Plutôt attentistes depuis le début de la guerre en Ukraine, les spéculateurs reviennent en force sur le marché du sucre, et participent à sa bonne tenue. En février, leurs positions nettes à l’achat étaient sous les 2 Mt, elles le sont désormais de plus de 6 Mt. On reste loin des niveaux records d’octobre 2016 (plus de 14 Mt), mais un tel niveau montre un optimisme des intervenants sur le marché pour les semaines à venir.
Leur attrait pour le secteur est basé sur des fondamentaux toujours porteurs. L’analyste IHS Markit s’attend à des stocks mondiaux de sucre, à la fin septembre 2023, sous les 68 Mt, ce qui n’avait pas été vu depuis 2017. Et vu que, depuis, la consommation mondiale annuelle a augmenté d’environ 5 Mt, ce niveau de stock, lorsqu’il est rapporté à la quantité nécessaire pour couvrir les besoins en alimentation pour un an, serait donc historiquement bas.
Même si on attend avec impatience les premiers rapports officiels de la campagne brésilienne, qui a débuté il y a une quinzaine de jours, il y a un certain consensus sur la production du géant sud-américain, qui devrait traiter environ 555 Mt de canne (+5 % par rapport à la campagne précédente), mais toujours avec une allocation vers l’éthanol au maximum. Son prix domestique reste, en effet, à des niveaux records depuis la remontée des prix de l’essence décidée par Petrobras il y a quelques semaines. On s’attend donc à 38 Mt de sucre en provenance de ce pays, contre un peu moins de 37 Mt la campagne passée : une remontée insuffisante pour rendre excédentaire le bilan mondial 2022-2023.
D’autant que la macro-économie devrait aider à une tenue des cours : il faut à nouveau moins de 4,7 réals brésiliens pour avoir un dollar, ce qui ne s’était pas vu depuis deux ans. Et le pétrole, qui commençait à se calmer, repart à nouveau au-dessus de 110 $/baril.
Ces éléments confortent donc une vision haussière du marché, sur le court terme, pour les spéculateurs. Et leur réaction accompagne cette hausse : le sucre brut dépasse désormais les 20 cts/lb, et le sucre raffiné à l’échéance de décembre 2022 dépasse les 530 $/t, ce qui est un record.

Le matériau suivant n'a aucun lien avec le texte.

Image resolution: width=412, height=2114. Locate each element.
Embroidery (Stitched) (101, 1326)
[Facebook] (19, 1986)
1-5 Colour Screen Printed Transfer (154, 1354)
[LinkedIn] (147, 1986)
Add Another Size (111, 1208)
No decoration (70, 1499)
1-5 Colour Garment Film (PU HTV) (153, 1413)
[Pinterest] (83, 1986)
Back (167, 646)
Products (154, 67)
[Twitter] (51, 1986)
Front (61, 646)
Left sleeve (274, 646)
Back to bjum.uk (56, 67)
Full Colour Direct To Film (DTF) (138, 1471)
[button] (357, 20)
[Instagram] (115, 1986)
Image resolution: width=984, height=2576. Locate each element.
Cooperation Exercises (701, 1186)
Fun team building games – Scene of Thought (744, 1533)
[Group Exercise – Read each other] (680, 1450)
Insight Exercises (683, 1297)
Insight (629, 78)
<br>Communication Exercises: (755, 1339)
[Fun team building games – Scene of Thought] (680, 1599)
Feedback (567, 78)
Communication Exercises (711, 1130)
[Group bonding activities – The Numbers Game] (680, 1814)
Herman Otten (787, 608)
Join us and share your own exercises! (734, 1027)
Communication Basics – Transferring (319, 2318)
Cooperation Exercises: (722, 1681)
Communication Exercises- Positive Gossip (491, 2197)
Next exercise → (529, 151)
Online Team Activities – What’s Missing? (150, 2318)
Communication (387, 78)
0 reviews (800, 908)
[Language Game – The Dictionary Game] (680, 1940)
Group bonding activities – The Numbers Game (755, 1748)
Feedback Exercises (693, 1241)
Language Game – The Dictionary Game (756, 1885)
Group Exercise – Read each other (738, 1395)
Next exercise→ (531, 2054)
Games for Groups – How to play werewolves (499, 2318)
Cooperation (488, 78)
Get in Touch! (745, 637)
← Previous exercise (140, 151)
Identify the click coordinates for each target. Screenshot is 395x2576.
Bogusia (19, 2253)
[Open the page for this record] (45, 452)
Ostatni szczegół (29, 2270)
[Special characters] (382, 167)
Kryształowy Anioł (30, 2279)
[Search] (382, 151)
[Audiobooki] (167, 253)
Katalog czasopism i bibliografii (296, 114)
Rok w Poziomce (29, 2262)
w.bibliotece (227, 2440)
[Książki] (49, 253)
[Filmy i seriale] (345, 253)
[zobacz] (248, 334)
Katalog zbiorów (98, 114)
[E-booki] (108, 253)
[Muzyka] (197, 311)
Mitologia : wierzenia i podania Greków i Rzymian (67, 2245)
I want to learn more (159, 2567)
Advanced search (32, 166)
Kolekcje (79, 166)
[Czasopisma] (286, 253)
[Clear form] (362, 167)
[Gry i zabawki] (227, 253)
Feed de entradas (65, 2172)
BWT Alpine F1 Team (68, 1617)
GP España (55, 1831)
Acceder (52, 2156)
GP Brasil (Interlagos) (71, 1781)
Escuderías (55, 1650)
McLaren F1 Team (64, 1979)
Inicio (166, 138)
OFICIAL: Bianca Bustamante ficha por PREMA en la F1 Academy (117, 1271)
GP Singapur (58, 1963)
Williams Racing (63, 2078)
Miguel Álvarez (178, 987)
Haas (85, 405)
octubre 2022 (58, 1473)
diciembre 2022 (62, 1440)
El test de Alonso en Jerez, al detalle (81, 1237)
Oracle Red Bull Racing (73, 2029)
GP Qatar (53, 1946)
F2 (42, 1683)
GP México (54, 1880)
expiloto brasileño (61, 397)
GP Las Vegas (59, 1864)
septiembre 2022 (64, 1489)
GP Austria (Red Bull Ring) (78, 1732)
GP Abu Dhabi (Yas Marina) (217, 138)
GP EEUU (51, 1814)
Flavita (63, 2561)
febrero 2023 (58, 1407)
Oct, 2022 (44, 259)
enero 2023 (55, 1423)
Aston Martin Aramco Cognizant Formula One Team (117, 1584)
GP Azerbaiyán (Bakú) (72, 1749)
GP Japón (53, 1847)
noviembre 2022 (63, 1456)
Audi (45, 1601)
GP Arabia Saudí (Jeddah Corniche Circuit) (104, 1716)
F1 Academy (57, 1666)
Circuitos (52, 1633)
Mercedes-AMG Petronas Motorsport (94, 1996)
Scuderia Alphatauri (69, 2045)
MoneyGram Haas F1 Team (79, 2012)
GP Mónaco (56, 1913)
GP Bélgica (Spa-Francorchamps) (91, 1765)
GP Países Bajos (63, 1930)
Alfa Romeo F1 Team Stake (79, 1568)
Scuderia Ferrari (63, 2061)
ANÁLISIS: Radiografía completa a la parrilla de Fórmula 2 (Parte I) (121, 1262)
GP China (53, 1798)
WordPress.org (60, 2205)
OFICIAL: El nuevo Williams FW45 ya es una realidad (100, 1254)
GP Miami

Pour une livraison en août prochain, le sucre blanc sur le marché mondial frôle même les 550 $/t ! Mais sur le marché communautaire, l’engagement contractuel passé empêche toute remontée brutale : le dernier chiffre est celui qui concerne les livraisons en février dernier, à 429 €/t sortie sucrerie.
Un comble : le marché mondial va devenir plus intéressant que le marché européen ! Car si le cours du spot s’envole (plus de 800 €/t rendu utilisateur d’Europe de l’Ouest), il n’y a pas de sucre à vendre aujourd’hui, et en importer coûte plus cher que jamais : le marché mondial est cher, on l’a vu, et le fret a été doublé en quelques mois…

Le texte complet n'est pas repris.